_Task statement_
Copy the records between the line containing "This screenshot has height=565, width=704." and the line containing "point(348,191)", inclusive, and multiply each click coordinate given as an answer by 1.55, rounding to the nearest whole number with halves rounded up. Leave every other number and word unchanged.

(Element lookup records)
::::::

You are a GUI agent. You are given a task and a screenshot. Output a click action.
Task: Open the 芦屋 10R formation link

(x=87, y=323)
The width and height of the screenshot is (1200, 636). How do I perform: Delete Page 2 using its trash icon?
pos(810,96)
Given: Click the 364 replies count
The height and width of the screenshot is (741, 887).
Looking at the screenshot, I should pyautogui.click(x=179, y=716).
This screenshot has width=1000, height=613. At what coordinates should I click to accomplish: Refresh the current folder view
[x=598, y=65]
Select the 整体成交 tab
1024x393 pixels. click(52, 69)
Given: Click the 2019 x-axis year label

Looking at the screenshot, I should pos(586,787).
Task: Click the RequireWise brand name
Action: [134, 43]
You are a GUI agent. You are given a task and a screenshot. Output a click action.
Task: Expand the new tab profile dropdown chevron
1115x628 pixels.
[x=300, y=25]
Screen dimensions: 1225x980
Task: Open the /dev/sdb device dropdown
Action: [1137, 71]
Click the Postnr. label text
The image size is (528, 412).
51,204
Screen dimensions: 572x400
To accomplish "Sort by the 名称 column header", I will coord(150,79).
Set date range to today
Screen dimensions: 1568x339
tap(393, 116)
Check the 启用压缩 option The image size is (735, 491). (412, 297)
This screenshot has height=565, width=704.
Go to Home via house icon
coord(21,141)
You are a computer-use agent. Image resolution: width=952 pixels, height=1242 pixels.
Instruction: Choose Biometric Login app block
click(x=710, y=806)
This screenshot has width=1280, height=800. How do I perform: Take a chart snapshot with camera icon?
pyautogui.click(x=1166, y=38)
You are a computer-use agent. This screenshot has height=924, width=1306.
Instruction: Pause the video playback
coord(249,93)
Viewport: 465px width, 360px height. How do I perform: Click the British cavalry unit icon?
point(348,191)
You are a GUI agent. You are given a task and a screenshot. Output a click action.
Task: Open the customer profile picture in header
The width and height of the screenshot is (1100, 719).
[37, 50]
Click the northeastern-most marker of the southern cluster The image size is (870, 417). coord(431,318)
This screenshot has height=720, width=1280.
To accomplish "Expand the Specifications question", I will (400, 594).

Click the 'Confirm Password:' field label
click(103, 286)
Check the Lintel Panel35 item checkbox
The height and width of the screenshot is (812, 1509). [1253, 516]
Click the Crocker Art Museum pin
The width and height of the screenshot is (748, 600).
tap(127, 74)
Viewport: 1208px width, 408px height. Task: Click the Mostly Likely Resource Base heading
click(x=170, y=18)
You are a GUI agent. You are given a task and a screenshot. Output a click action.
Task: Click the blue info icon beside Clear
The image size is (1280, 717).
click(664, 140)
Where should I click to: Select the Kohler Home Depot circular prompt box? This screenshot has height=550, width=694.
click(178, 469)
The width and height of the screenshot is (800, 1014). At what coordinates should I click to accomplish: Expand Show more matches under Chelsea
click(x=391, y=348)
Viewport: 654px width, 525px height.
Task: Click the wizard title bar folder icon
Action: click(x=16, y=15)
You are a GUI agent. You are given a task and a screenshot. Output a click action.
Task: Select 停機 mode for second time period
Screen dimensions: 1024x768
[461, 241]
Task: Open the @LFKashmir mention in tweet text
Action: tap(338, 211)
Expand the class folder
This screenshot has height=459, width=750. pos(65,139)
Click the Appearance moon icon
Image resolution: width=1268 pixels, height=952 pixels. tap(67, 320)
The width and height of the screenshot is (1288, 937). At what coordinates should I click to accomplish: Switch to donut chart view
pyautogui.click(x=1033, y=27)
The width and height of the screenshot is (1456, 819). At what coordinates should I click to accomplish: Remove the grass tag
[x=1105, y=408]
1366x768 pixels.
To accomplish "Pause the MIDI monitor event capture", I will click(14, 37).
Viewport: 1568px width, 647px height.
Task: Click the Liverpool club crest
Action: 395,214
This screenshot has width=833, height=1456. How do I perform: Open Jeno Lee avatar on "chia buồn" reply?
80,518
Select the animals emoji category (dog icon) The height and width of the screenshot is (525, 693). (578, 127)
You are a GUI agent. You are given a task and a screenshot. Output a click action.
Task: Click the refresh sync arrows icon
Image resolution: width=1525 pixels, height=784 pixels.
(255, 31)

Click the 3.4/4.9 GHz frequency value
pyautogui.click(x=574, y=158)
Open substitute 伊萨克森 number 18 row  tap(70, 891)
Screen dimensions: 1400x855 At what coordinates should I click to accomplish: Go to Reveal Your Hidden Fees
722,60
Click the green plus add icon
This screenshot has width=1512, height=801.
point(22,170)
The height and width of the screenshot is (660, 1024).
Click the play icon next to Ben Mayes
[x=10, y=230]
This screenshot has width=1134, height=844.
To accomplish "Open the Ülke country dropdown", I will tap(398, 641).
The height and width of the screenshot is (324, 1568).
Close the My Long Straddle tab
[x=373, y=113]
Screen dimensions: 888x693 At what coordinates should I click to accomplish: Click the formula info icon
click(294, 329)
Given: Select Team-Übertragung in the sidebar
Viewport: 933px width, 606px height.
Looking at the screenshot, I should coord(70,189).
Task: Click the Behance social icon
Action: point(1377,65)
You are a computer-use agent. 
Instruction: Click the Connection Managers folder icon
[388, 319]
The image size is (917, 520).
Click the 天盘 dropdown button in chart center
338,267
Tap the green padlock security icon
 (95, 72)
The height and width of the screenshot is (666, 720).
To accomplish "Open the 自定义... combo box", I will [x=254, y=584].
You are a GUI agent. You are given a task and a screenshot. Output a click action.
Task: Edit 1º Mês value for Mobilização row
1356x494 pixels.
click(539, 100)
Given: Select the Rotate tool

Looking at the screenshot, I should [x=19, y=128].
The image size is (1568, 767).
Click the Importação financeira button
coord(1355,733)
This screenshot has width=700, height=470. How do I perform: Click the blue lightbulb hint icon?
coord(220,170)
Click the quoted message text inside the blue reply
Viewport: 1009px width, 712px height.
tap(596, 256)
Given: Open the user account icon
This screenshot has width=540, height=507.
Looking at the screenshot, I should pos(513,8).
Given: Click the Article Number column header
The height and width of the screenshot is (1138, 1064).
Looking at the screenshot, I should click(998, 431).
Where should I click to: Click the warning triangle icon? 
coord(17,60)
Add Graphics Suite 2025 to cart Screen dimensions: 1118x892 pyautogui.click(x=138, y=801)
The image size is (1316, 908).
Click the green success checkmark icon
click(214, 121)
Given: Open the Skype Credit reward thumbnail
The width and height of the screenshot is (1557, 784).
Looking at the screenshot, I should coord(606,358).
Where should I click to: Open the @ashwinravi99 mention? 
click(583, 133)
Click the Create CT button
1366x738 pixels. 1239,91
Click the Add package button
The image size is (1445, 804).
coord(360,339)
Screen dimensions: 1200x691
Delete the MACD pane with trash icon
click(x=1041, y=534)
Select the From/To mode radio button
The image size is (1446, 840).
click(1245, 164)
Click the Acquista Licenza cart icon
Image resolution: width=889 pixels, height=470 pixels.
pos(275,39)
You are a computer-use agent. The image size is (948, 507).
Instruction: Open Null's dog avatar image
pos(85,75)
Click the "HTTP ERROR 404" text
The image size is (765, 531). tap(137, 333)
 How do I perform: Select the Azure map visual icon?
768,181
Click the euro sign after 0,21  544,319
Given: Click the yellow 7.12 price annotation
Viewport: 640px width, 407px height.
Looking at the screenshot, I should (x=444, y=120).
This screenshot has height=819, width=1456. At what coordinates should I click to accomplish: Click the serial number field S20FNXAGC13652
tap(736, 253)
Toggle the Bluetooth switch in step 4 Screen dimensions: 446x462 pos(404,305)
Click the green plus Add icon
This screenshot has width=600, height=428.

::::::

_Result_
This screenshot has height=565, width=704.
Go to Home via house icon
coord(33,219)
You are a computer-use agent. Image resolution: width=952 pixels, height=1242 pixels.
Instruction: Choose Biometric Login app block
click(x=1101, y=1249)
This screenshot has width=1280, height=800. How do I perform: Take a chart snapshot with camera icon?
pyautogui.click(x=1807, y=59)
You are a computer-use agent. This screenshot has height=924, width=1306.
Instruction: Pause the video playback
coord(386,144)
Viewport: 465px width, 360px height. How do I perform: Click the British cavalry unit icon?
point(539,296)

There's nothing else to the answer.